What These Shifts Mean for Businesses, Generators & Consumers
The increased burden on demand means that virtually all electricity users, business and large consumers in particular, will face significantly higher TNUoS charges, unless mitigated by changes in usage, location, or tariff design.
Addressing Rising TNUoS Cost Burdens will require comprehensive policy responses.
> Large industrial and commercial (I&C) users will see material impacts on their bills, especially via the standing cost or fixed daily charges, since TDR is largely recovered via fixed demand charges.
In conclusion, Rising TNUoS Cost Burdens will significantly alter the market dynamics.
> Embedded generators will also face higher opportunity costs (via reduced EET credits), making small-scale generation less financially attractive.
> Smaller consumers may feel indirect effects, as increased network charges factor into supplier pricing models.
> Regional competitiveness: Areas with high locational cost increases may become less attractive for new load growth unless mitigated through network upgrades or local flexibility solutions.
Risks, Caveats & What to Watch
> The projections are model-based and preliminary, actual outcomes may differ depending on decisions by Ofgem in the final determination, adjustments in network investment plans, or evolving demand and generation trends.
In summary, awareness of Rising TNUoS Cost Burdens is essential for effective planning.
> Upcoming quarterly updates and revised Five-Year Views (e.g. slated for August 2025) may alter key assumptions.
> The sensitivity of locational tariffs means that marginal changes in generation siting, demand forecasts or transmission flows could shift burden patterns substantially.
> Broader market reforms (e.g. changes in the Electricity Market Arrangements or TNUoS structural reform after 2030) may introduce further uncertainty beyond this window.
Conclusion & Strategic Implications
NESO’s new Five-Year View, underpinned by Ofgem’s draft determinations, paints a stark picture: electricity users are poised to face a leap in transmission charges, primarily borne through demand allocations.

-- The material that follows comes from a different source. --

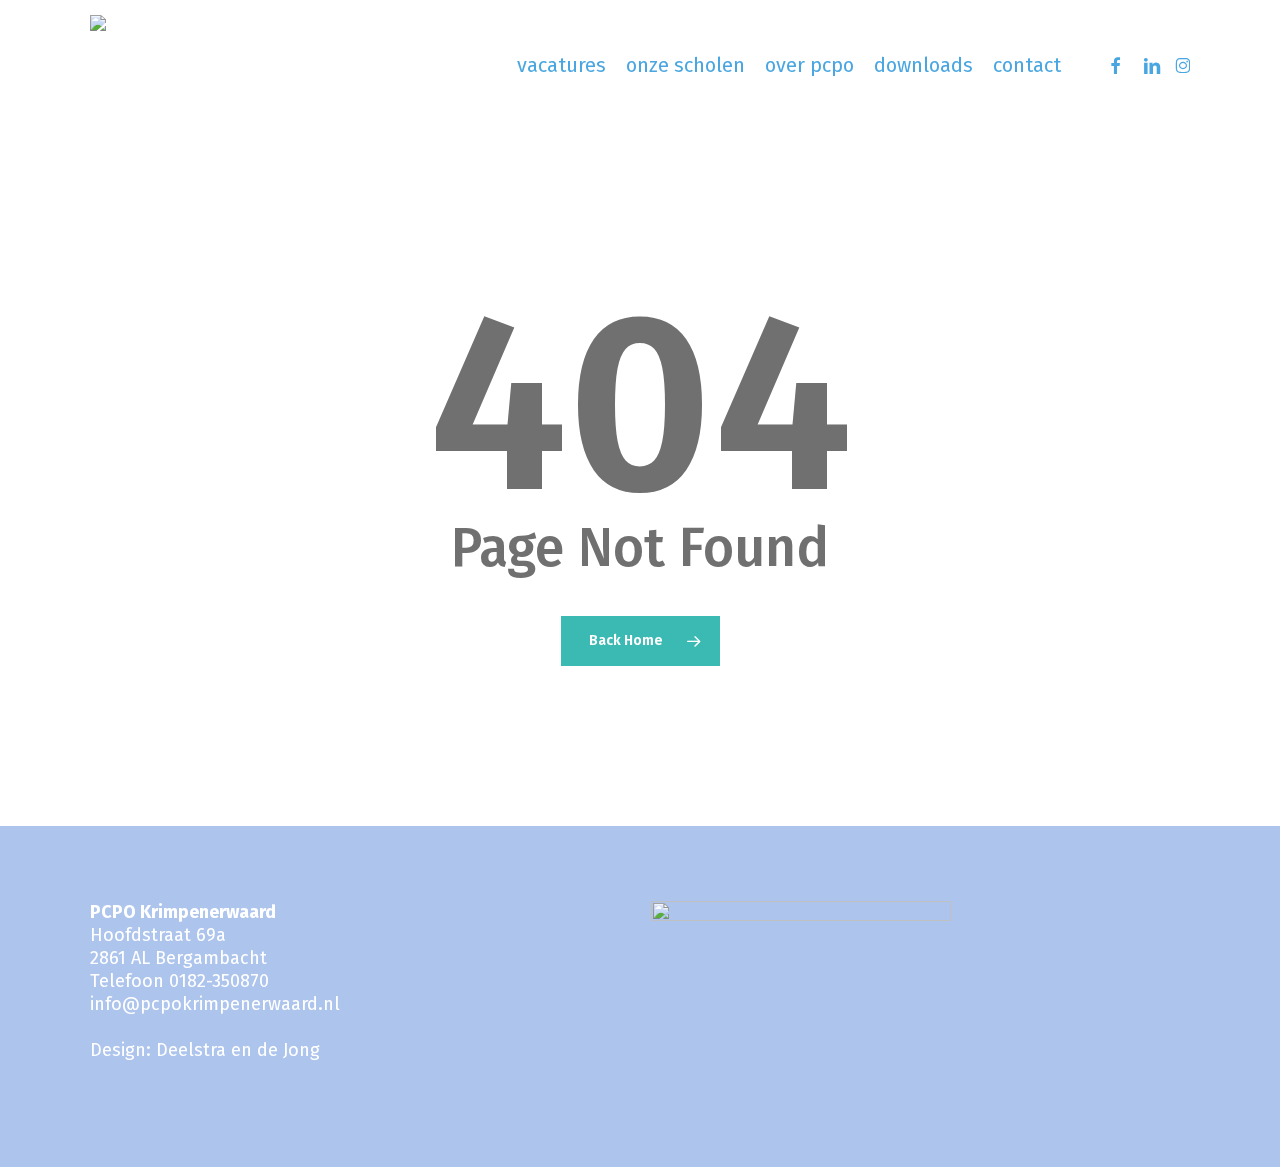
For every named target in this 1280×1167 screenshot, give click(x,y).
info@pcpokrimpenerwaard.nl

All energy users must be aware of Rising TNUoS Cost Burdens as they affect future costs.
While much of the trajectory is driven by capital-intensive grid reinforcements to enable clean power delivery, the burden distribution via the TDR component means that demand users will shoulder the greatest share of increases.
Awareness of Rising TNUoS Cost Burdens is essential for effective decision making.
The Rising TNUoS Cost Burdens are a critical factor in the energy industry’s evolution.
For businesses, generators, and policy watchers, the message is clear. Engage aggressively in upcoming consultations and responses to Ofgem’s final determinations. Then reassess exposure to TNUoS, particularly through demand forecasts and contractual power load profiles.
Understanding Rising TNUoS Cost Burdens can help businesses navigate future challenges.
Explore demand flexibility and distributed energy strategies that might mitigate peak demand charges or shift consumption patterns.
Strategies to cope with Rising TNUoS Cost Burdens will be key for many organisations.
And monitor quarterly tariff updates and sensitivity disclosures from NESO as the picture crystallises.